My father remembers the decision being made in a different way. (At times, when we talk about the past, it’s as if we’ve been living in two different worlds.) He says the choice was made not by me but by him. By him! “How could such an important decision be left to a child?” he asks, shrugging. He had indeed been shaken by Nick Bollettieri and what he said on the court that day—“You have to make a choice. Otherwise, she’s going to be half as good at both and not nearly as good at either”—but he couldn’t make up his mind. Lefty was like the moonshot—it could transform everything—but righty was logical and smart. Look at how much success I’d already had with my right hand. So he hesitated and delayed.

“What were you waiting for?” I asked.

“What I’m always waiting for,” he told me. “A sign.”

It finally came at the end of dinner at a friend’s house—a tennis friend. Yuri held a dessert dish in one hand and a coffee mug in the other. He wandered into the living room, put the dish and cup on the coffee table, and sat on the couch to look at a stack of tennis magazines. He flipped through one at random. It fell open to the horoscope page. “Astrology Corner,” he told me. “And it said, right there, in black and white, I swear, Maria, it said: ‘The number one women’s tennis player in the world will have the initials M. S. and she will be right-handed.”

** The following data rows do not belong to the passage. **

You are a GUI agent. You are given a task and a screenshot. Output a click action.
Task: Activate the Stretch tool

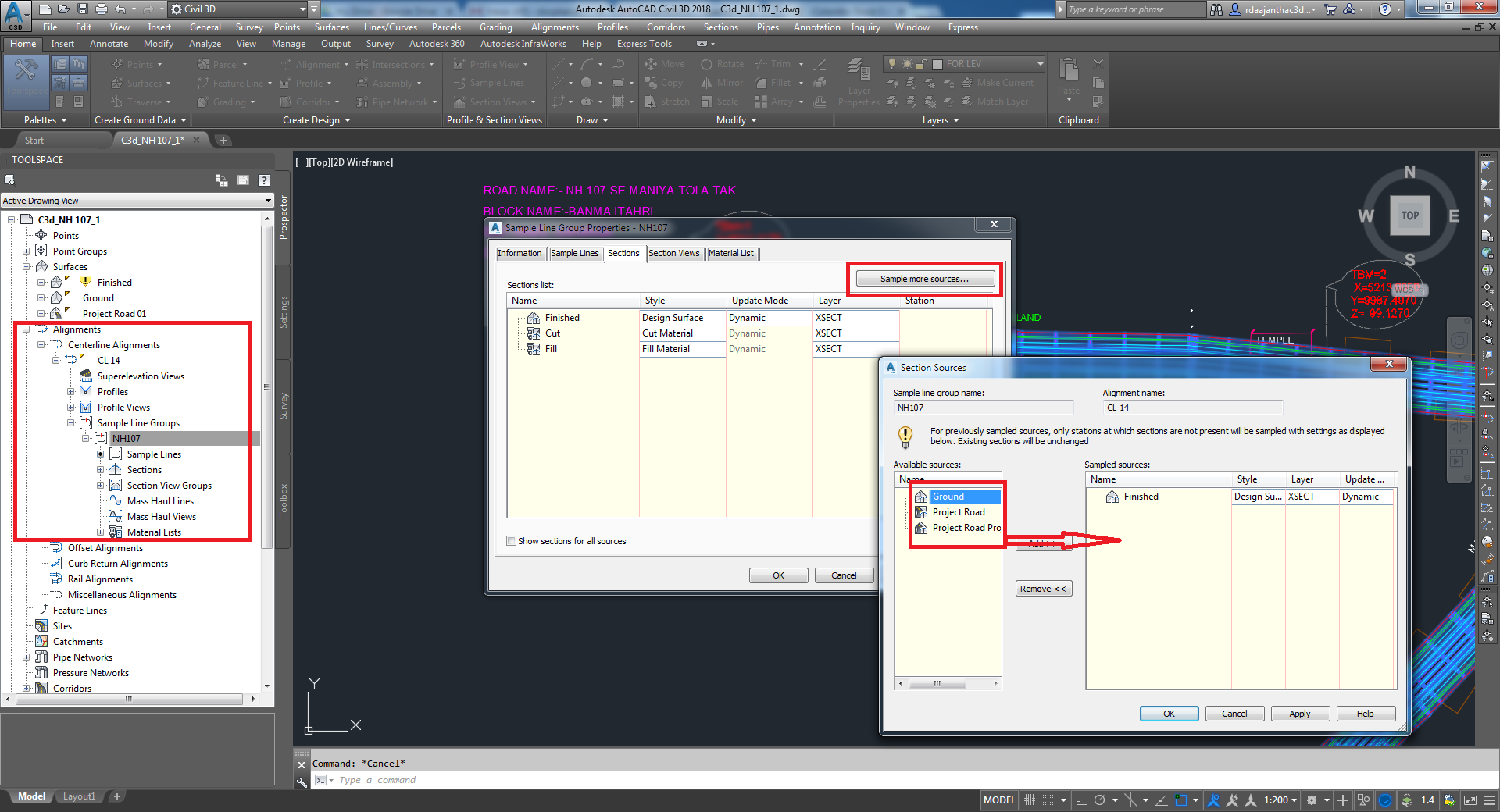(x=666, y=102)
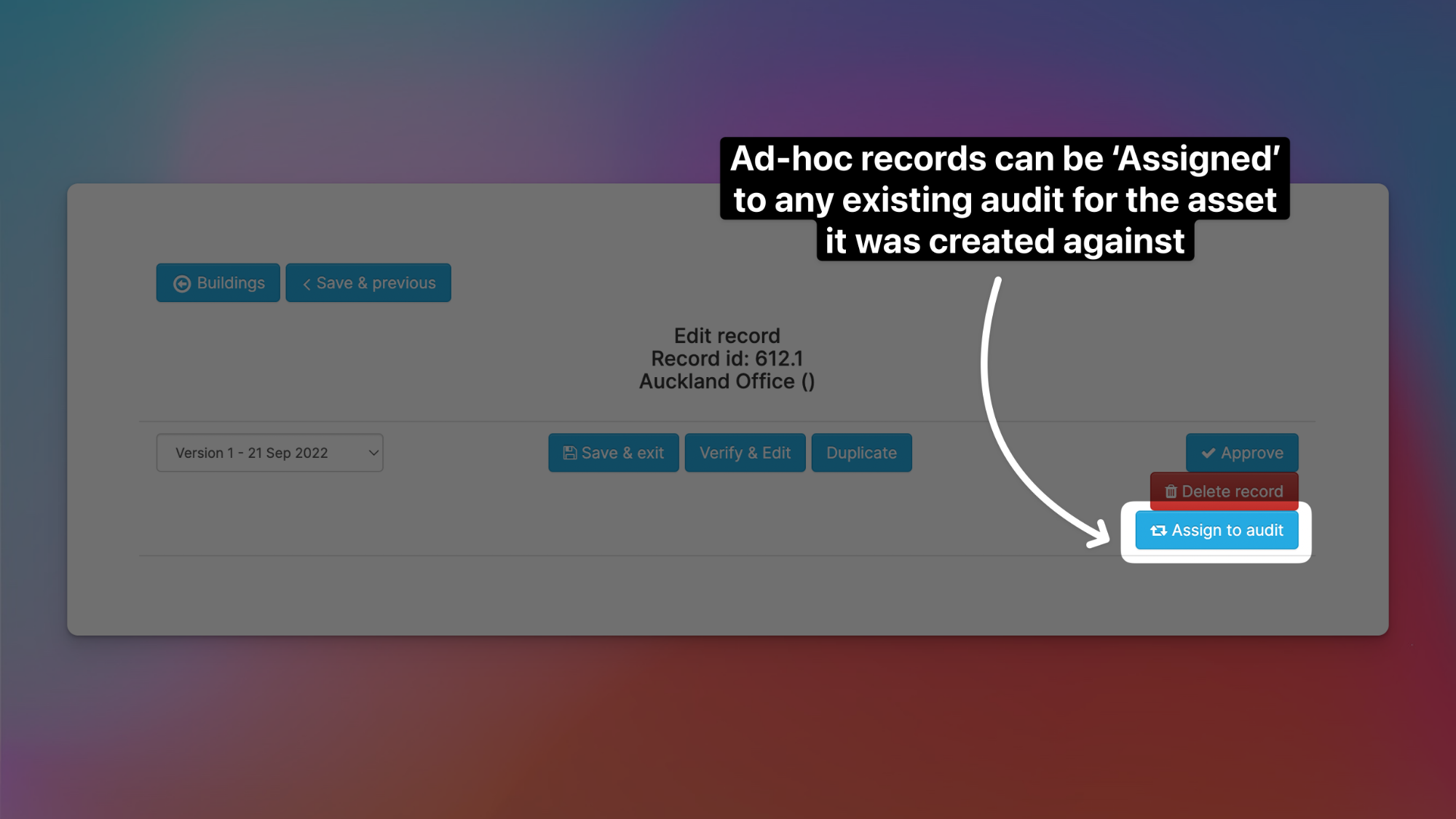Viewport: 1456px width, 819px height.
Task: Click the trash can icon on Delete record
Action: tap(1171, 491)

Yuri never mentioned my left hand again.

NINE

I started playing in big tournaments—all over the world. I was still an amateur, but I was on the road to the pro tour, a few steps away. Only the best youth players in the world make it into these tournaments. Only the best of the best make it out. It’s like the eye of a needle. Just a handful get through to the next stage. It was a crucial passage that, for me, could not have come at a worse time. I was fourteen and one of my biggest dreams was about to come true. I began to grow. And grow. And grow. It seemed to happen all at once, in the course of a long summer night. You go to bed in one body and you wake up in another. Stretched out. Long and clumsy and thin—eight inches added just like that. I’d top out at six foot two.